Raw data
════════

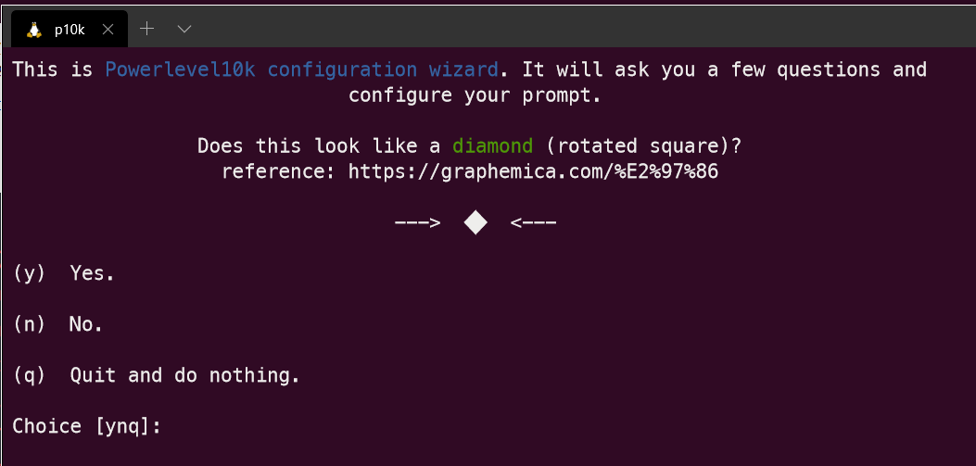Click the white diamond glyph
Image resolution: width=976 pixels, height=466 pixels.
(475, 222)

════════

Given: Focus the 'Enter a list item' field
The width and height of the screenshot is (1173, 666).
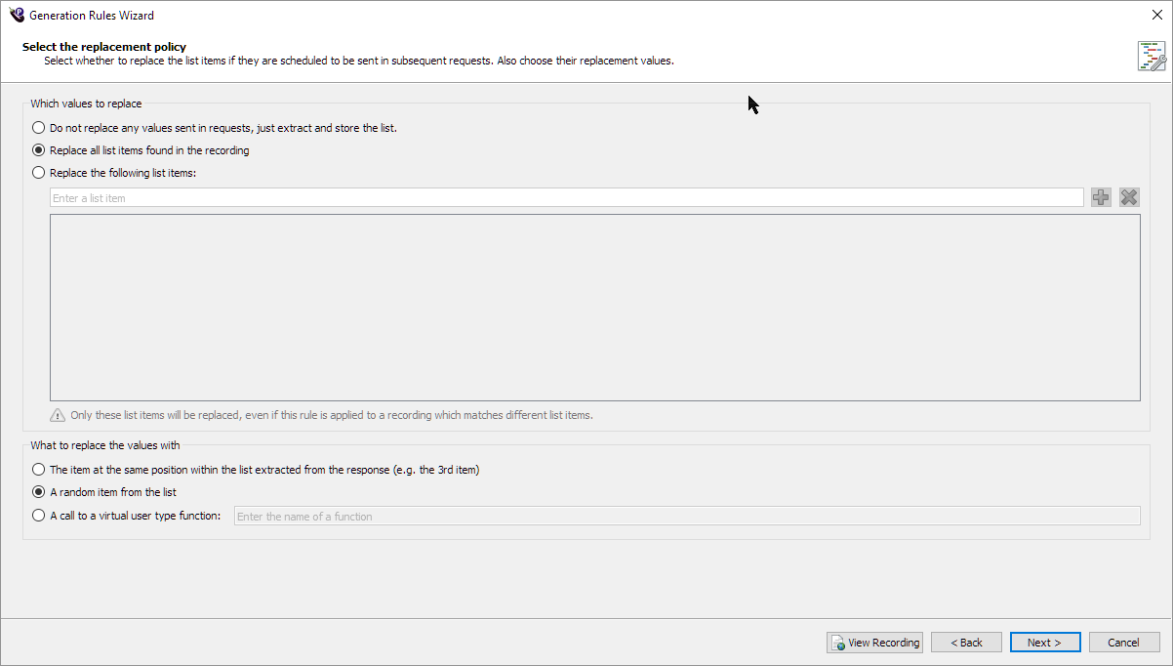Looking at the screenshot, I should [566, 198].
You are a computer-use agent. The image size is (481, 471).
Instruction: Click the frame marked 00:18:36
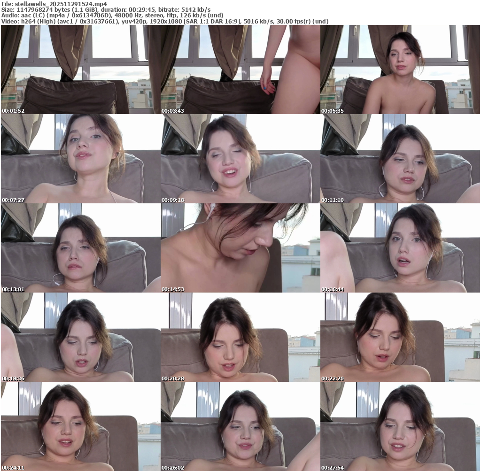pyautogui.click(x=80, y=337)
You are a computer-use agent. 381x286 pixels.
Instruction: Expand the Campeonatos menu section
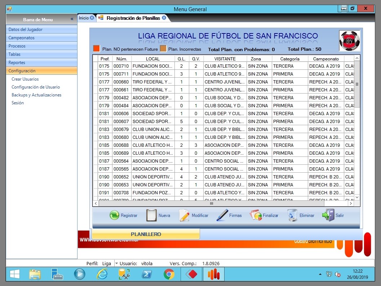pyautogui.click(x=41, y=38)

════════

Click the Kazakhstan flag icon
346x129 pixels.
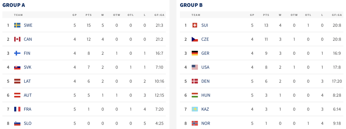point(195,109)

════════

About this task
Starting from the data above, filter for lines with "computer" and copy each one.

Exercise solution
You are a computer-use agent. The image size is (481, 471).
You are a computer-use agent. 381x286 pixels.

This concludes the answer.